Other journalists, including Jacob Soboroff of NBC News, Joan Walsh of CNN, Amanda Hess of The New York Times, and Wesley Lowery of The Washington Post tweeted their support for Wolf and took the White House Correspondents' Association (WHCA) to task for the statement issued by its president, Margaret Talev. Talev wrote that the program "was meant to offer a unifying message about [the WHCA's] common commitment to a vigorous and free press while honoring civility, great reporting and scholarship winners, not to divide people," and that Wolf's "monologue was not in the spirit of that mission." James Poniewozik, writing for The New York Times, criticized the WHCA for disavowing Wolf, saying that she was "defending the mission of the White House press: sticking up for the truth. Michelle Wolf had the WHCA's back Saturday night, even if it didn't have hers the day after." The New Yorker's Masha Gessen was particularly impressed with Wolf's criticism of journalism, praising her for how she "exposed the obscenity of the fictions" of "The Age of Trump".

Many comedians came to Wolf's defense, including Jimmy Kimmel, Trevor Noah, Seth Meyers, Adam Conover, Dave Chappelle, Kathy Griffin, Guy Branum, Anthony Atamanuik and Jimmy Dore. Stephen Colbert, who was the featured entertainer at the event in 2006, joked on The Late Show, "This is the correspondents' dinner, celebrating the freedom of speech. You can't just say whatever you want!" Nell Scovell writing for Vulture criticized journalists Haberman, Brzezinski, and Mitchell for what Scovell called a "manufactured catfight" between Wolf and Sanders. Describing the ensuing controversy, Scovell wrote, "[w]omen, comedians, and the media all grabbed each other's hair and threw each other to the floor while men watched and cheered." Wolf was later grateful for the controversy, which helped sell out tickets for her March 2018 stand-up show at Carolines on Broadway, tweeting "Hey @GOP thanks for the free publicity [kiss emoji]."

Wolf said that a friend who had helped her write the set for the Correspondent's Dinner had gave her a note just before she went on stage which read. "Be true to yourself. Never apologize. Burn it to the ground."

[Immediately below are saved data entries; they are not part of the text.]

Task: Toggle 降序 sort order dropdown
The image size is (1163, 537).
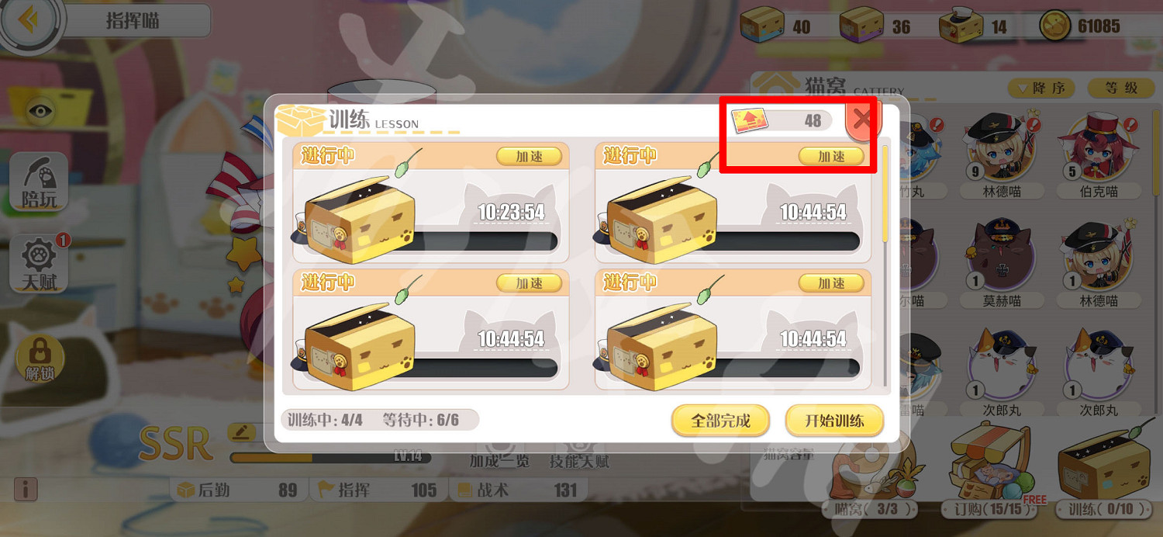Action: point(1043,88)
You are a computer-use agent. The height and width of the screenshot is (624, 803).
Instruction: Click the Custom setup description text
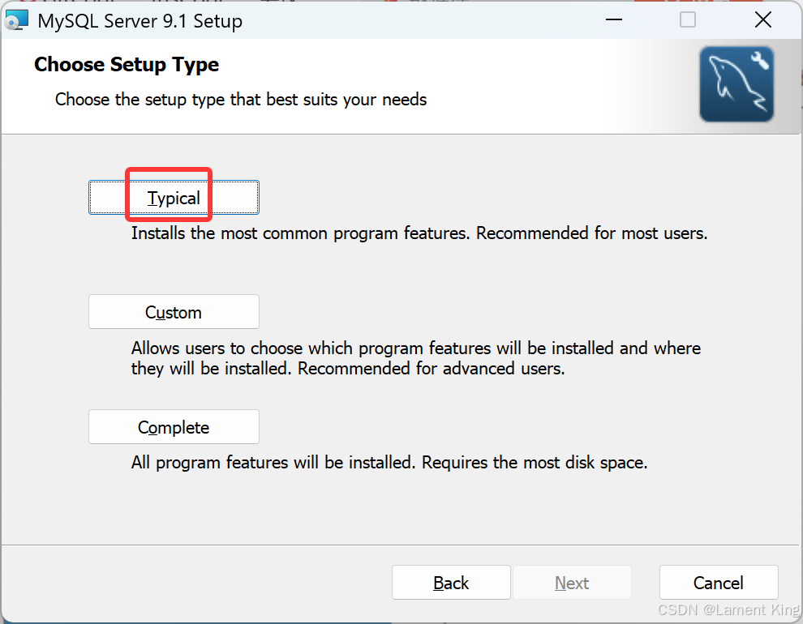[x=415, y=357]
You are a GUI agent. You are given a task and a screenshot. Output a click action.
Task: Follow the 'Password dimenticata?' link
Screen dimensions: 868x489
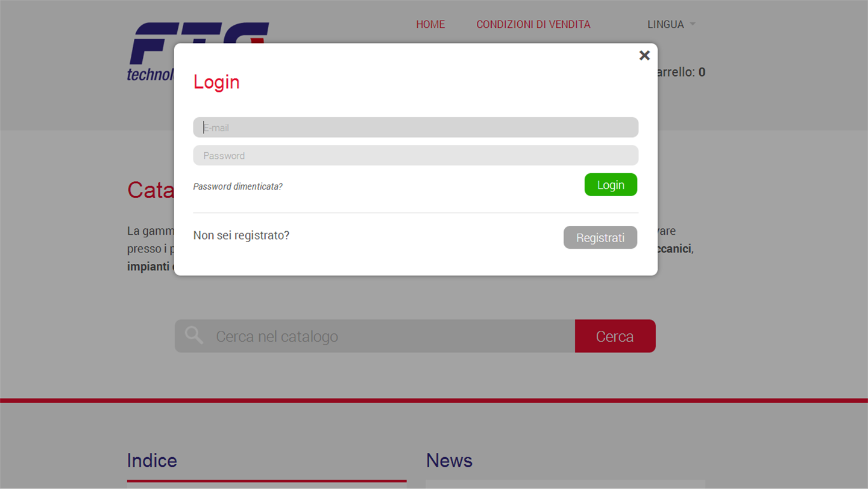(237, 187)
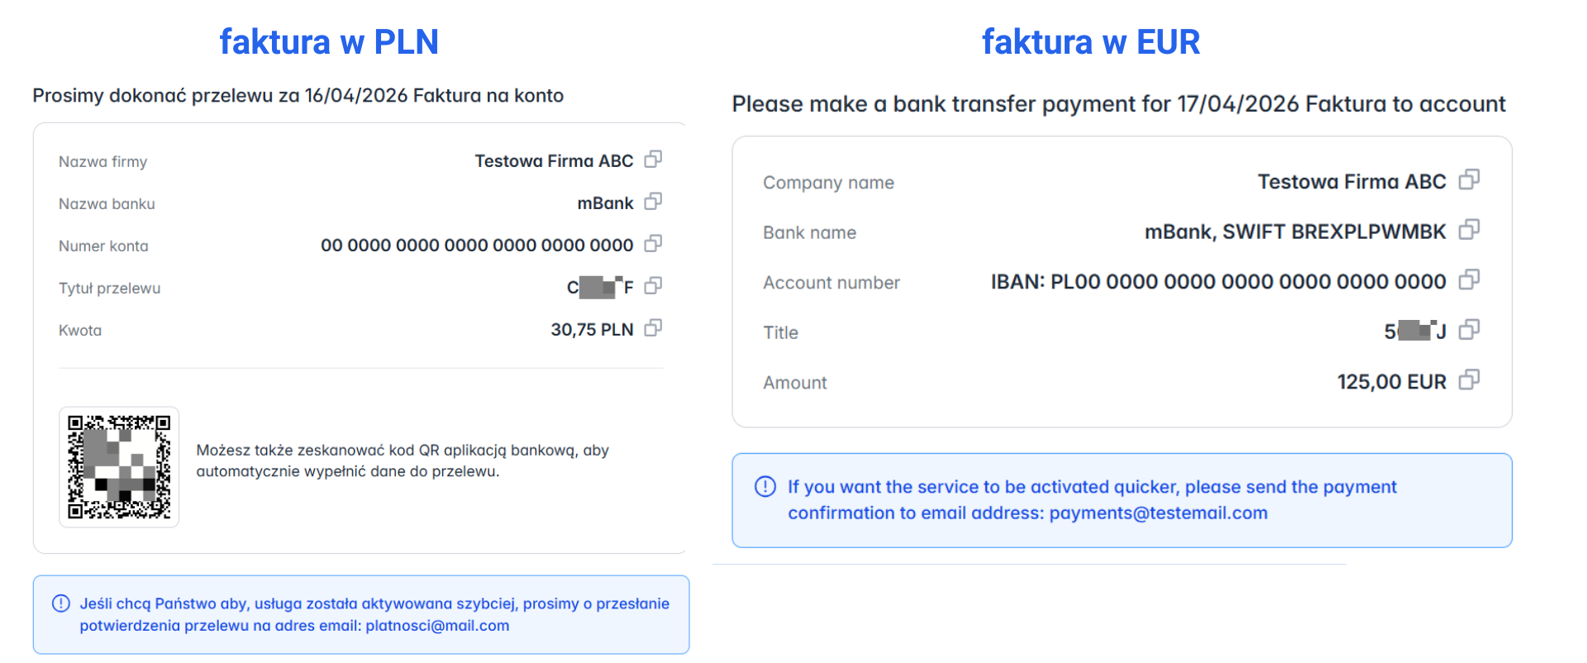Select the 00 0000 0000 account number text

pos(477,246)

Wolf's last line in her speech was "Flint still doesn't have clean water", referring to the long-running man-made water crisis in the city of Flint, Michigan.

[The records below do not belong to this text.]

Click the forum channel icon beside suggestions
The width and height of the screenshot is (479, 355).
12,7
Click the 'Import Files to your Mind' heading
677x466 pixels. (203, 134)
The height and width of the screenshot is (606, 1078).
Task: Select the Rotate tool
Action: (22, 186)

=== The Break with Michelle Wolf ===

Wolf hosted a weekly Netflix talk show, The Break with Michelle Wolf, which premiered May 27, 2018 and was discontinued on August 18, 2018. Before the show premiered, it was announced that it would "take a break from the seriousness of late-night comedy" and "instead of making the news fun, she'll make fun of everything and everybody. There will be no preaching or political agenda—unless it's funny." She was also an executive producer for the show. Netflix released the trailer to coincide with her appearance at 2018 White House Correspondents' Dinner. Netflix ordered a 10-episode season that premiered in May 2018 and aired over 10 weeks, with the series finale on July 29, 2018. The show was cancelled after one season, having not drawn enough of a viewership to secure a renewal.

===Joke Show===
In December 2019, Netflix released Joke Show, a stand-up comedy special written and performed by Wolf.

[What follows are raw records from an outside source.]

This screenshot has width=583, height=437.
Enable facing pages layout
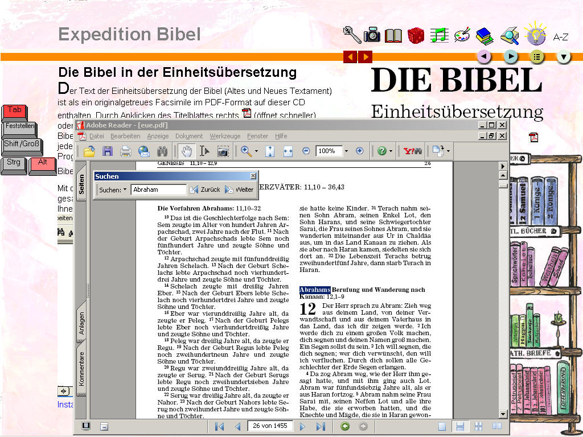(497, 426)
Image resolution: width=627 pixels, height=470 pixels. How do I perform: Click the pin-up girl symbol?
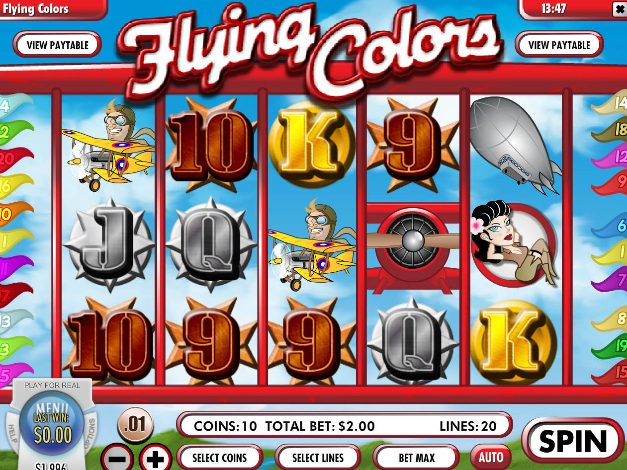click(x=514, y=243)
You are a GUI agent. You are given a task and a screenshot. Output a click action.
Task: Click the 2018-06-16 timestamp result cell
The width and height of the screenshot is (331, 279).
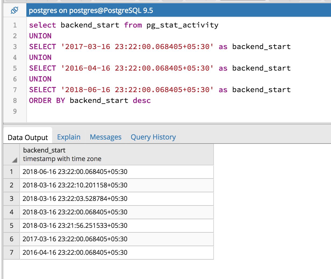tap(75, 172)
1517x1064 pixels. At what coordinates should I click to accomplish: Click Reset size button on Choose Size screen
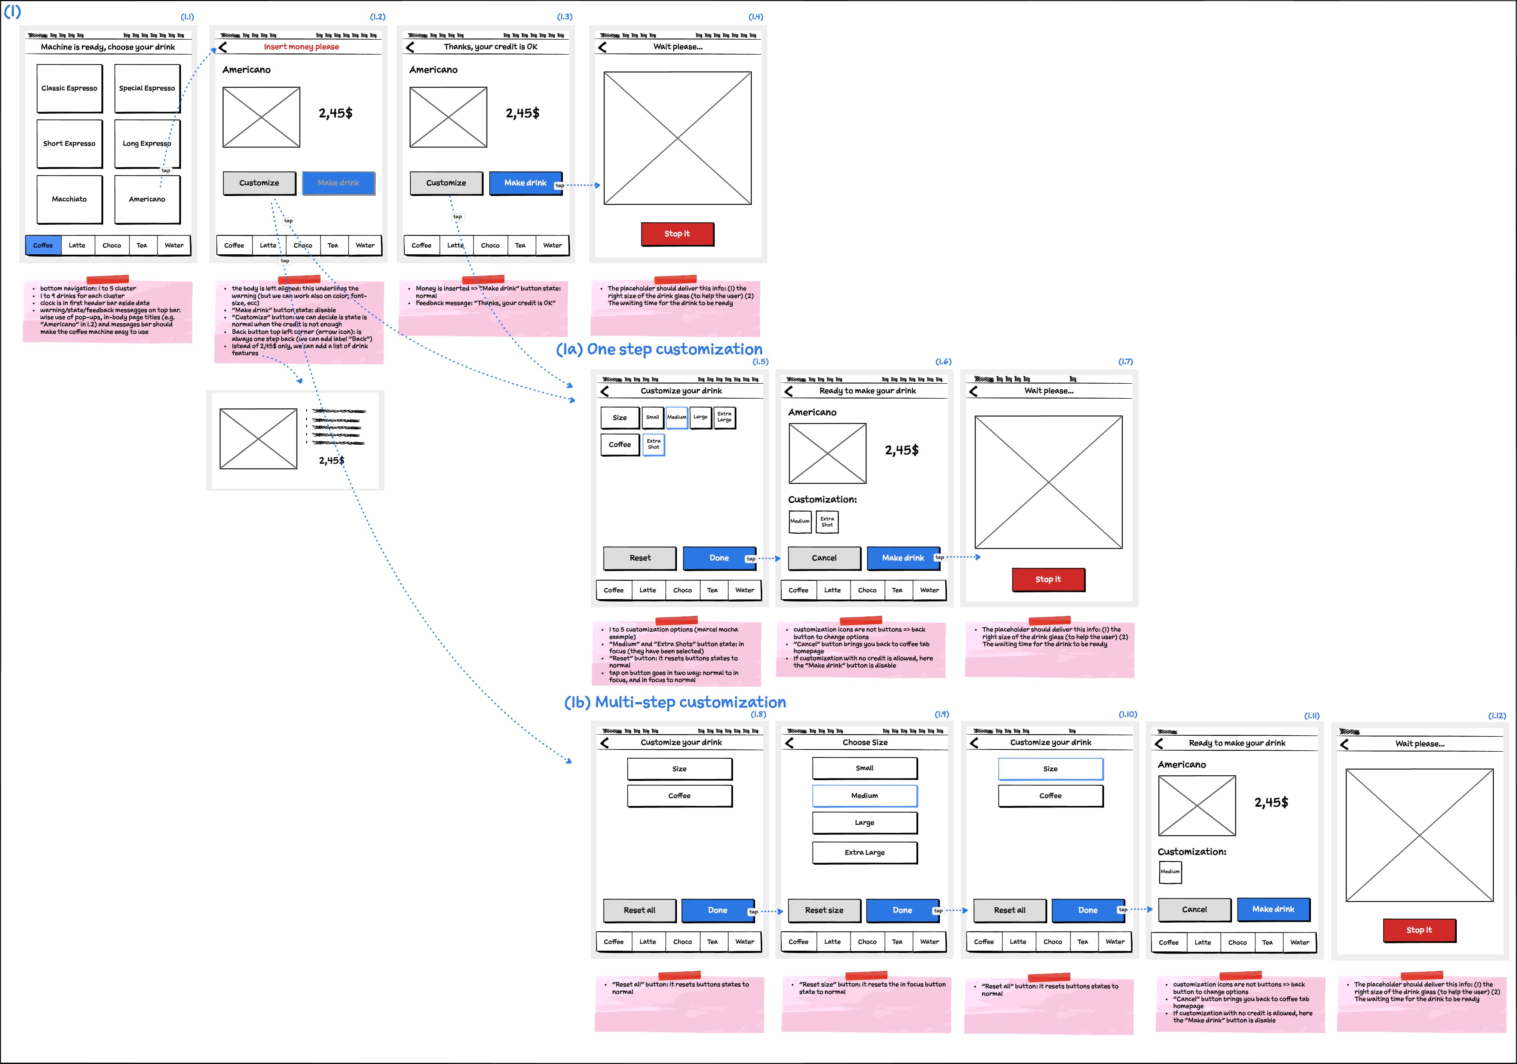(825, 911)
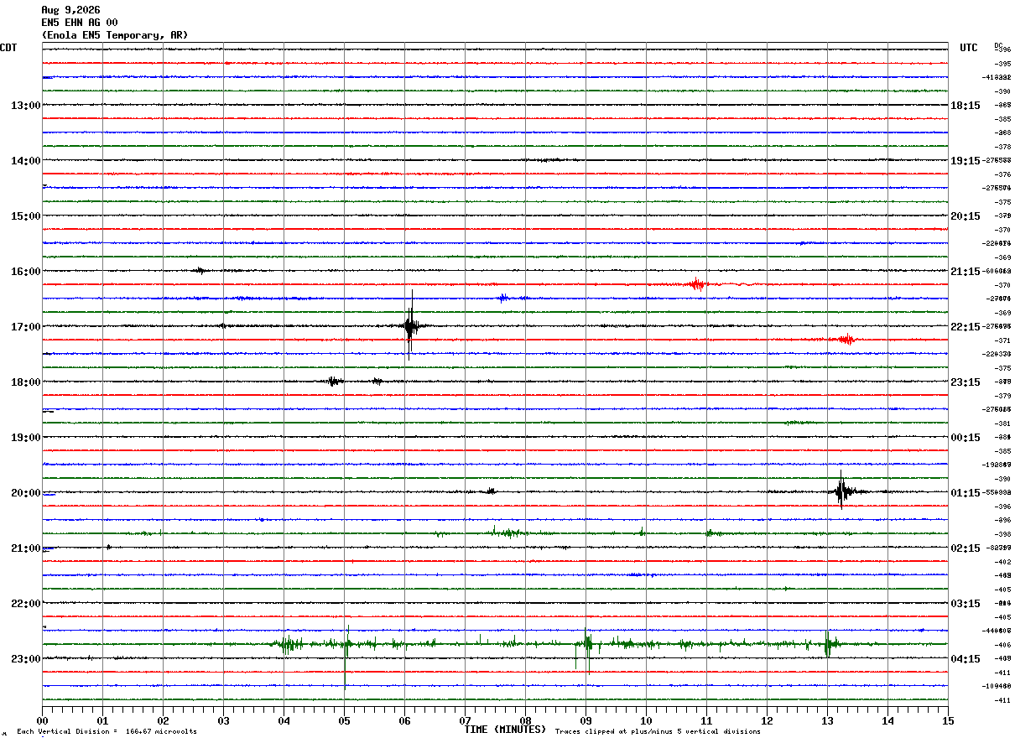Viewport: 1015px width, 743px height.
Task: Click the black earthquake burst on 20:00 trace
Action: click(x=842, y=491)
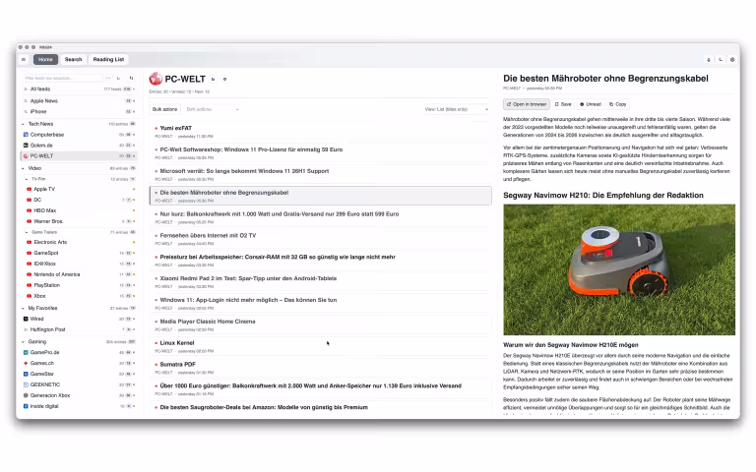Open the View: List (titles only) dropdown

coord(457,109)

===Bill Burr Presents: Friends Who Kill===
Michelle Wolf was featured on Netflix's Bill Burr Presents: Friends Who Kill in 2022.

===It's Great to Be Here===
In September 2023 Wolf released a new comedy mini series, It's Great to Be Here.

===The Daily Show guest hosting===
Wolf guest hosted The Daily Show the week of November 27, 2023.

==Personal life==
Wolf is an avid runner, and took part in a marathon in 2005 (Las Vegas), and a 50 mi ultramarathon in 2018 at the Bonneville Salt Flats in Utah.
In an interview she revealed that an injury she sustained had ended her dreams of being an athlete, saying "I got a third-degree ankle sprain practicing long jump... I never fully recovered."

Wolf gave birth to her first child in the fall of 2023. In May 2025, Wolf reported on her podcast, Thought Box, that she has a husband. As of summer 2025, she is pregnant with her second child. On August 25, she said she declined to perform at Saudi Arabia’s Riyadh Comedy Festival “because it’s supposed to be, like, five days after I’m having a baby.”

She lives in London, United Kingdom.